Sweden must change its approach to pension regulation and place insurers offering occupational pensions on equal footing with traditional life insurers, the IMF has urged.
The current two-track approach – whereby the life insurance sector was regulated according to Solvency II, but occupational pension provision was exempt from the European Directive – needs to be resolved, the organisation said.
The recommendations were contained within the IMF’s latest Financial System Stability Assessment for Sweden, which noted that the transposition of Solvency II had led to higher overall standards of regulation but was not being fully applied.

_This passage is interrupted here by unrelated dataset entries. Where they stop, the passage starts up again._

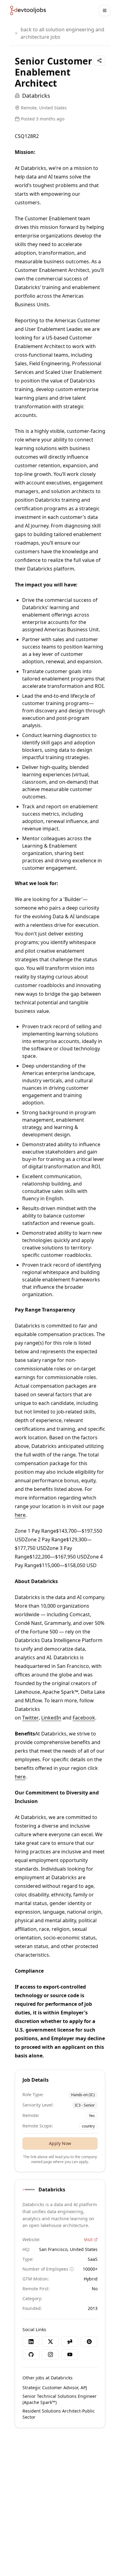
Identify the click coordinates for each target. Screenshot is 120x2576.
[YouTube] (69, 2354)
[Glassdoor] (69, 2341)
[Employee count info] (72, 2269)
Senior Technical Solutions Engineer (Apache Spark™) (59, 2399)
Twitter (30, 1717)
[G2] (89, 2341)
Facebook (84, 1717)
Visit (88, 2239)
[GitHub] (30, 2354)
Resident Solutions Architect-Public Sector (58, 2414)
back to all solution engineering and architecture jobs (62, 33)
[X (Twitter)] (50, 2341)
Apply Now (60, 2143)
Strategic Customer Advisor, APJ (54, 2387)
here (20, 1514)
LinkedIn (51, 1717)
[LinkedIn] (30, 2341)
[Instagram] (50, 2354)
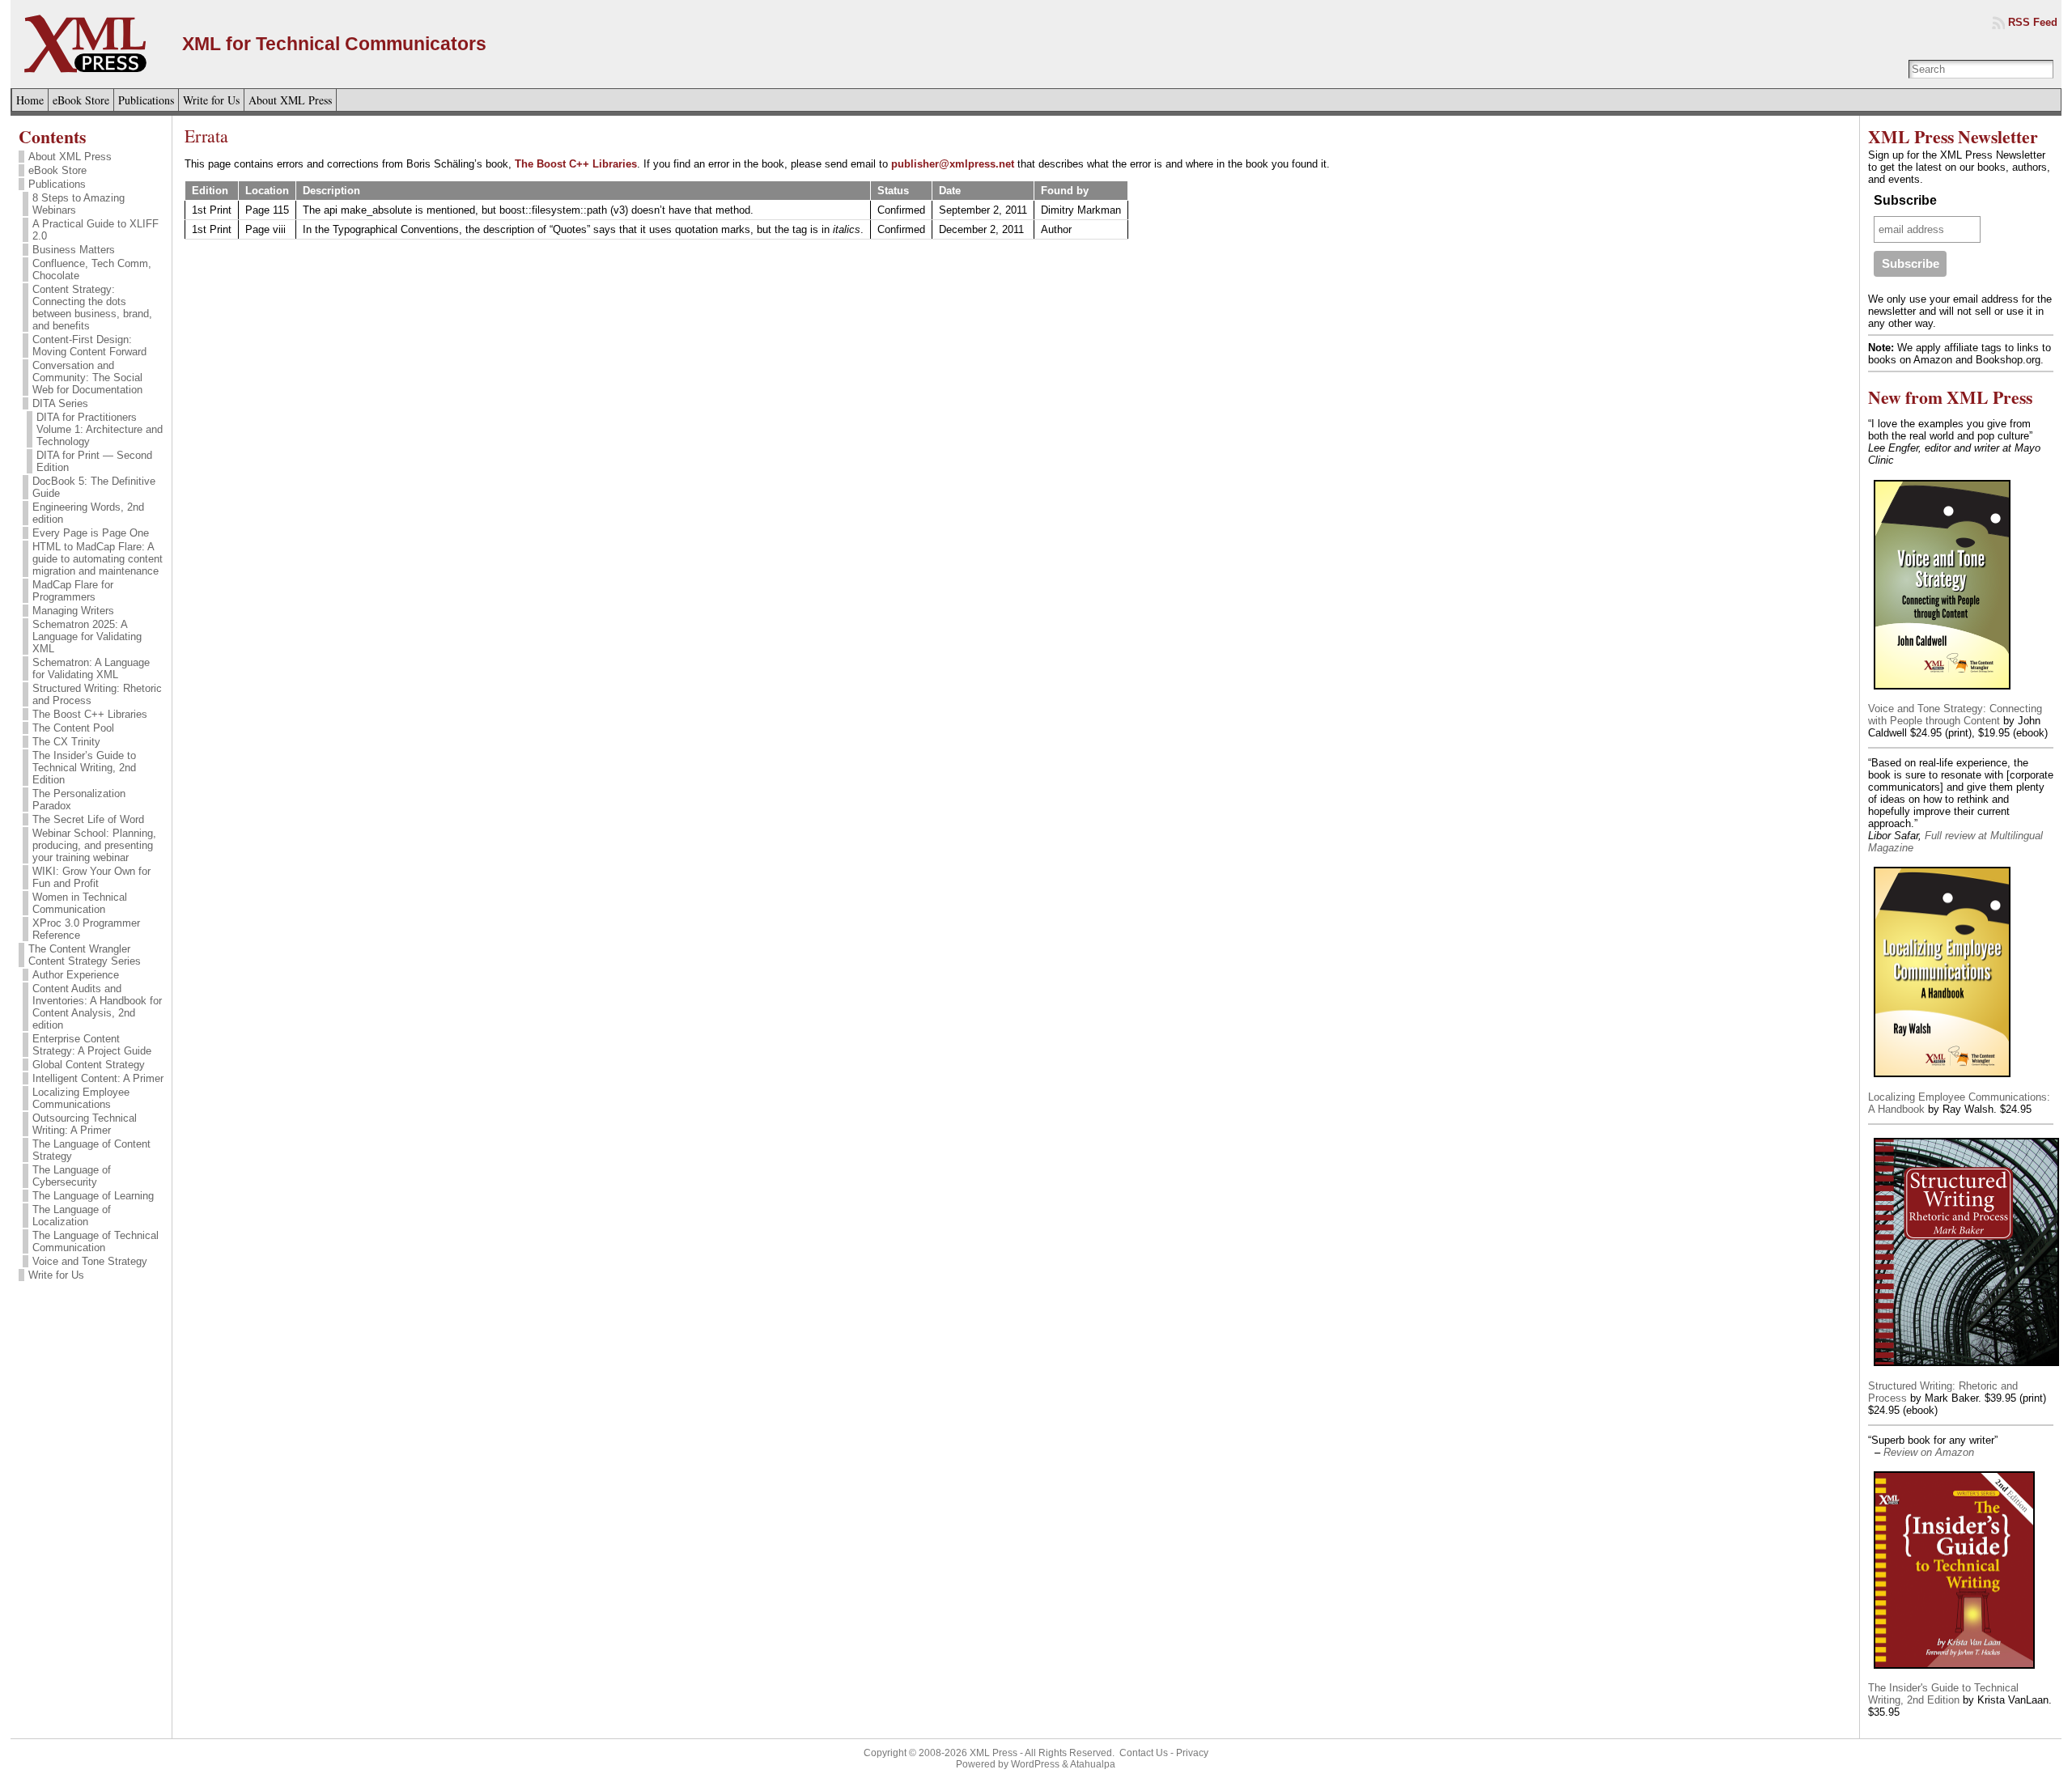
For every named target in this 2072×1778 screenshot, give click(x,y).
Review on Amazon (1928, 1452)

“Solvency II has brought improvements in regulatory reporting and group supervision, as well as higher overall solvency coverage,” the organisation said, while noting the requirements only fully applied to around 44% of the insurance market, which manages assets in excess of the country’s GDP.
It concluded: “The [IMF] mission recommends that the authorities resolve as soon as possible the uncertainties over the approach to regulation to be taken following the end of the transitional period in 2019, and that whatever regime they choose for after 2019, they ensure the same level of protection to occupational pensions as to life insurance.”
The recommendations evoke previous and persistent calls from the European insurance industry that pension providers be put on the same footing as them by introducing capital requirements in the most recent revision of the IORP Directive.
Swedish occupational pension providers have previously asked their government to continue its Solvency II exemption beyond 2019 by designing a bespoke framework for the sector.
Earlier this year, the country’s four largest pension providers said the tailor-made approach could potentially formalise the traffic-light system employed by Sweden’s regulator, Finansinspektionen, which includes stress testing for equity, credit, interest rate, real estate and currency risks.
At the time, Daniel Burr, Solvency II lead at signatory Folksam, said the proposals to the government were meant to signal the industry’s willingness to accept risk-based capital requirements, while simplifying the model used under Solvency II.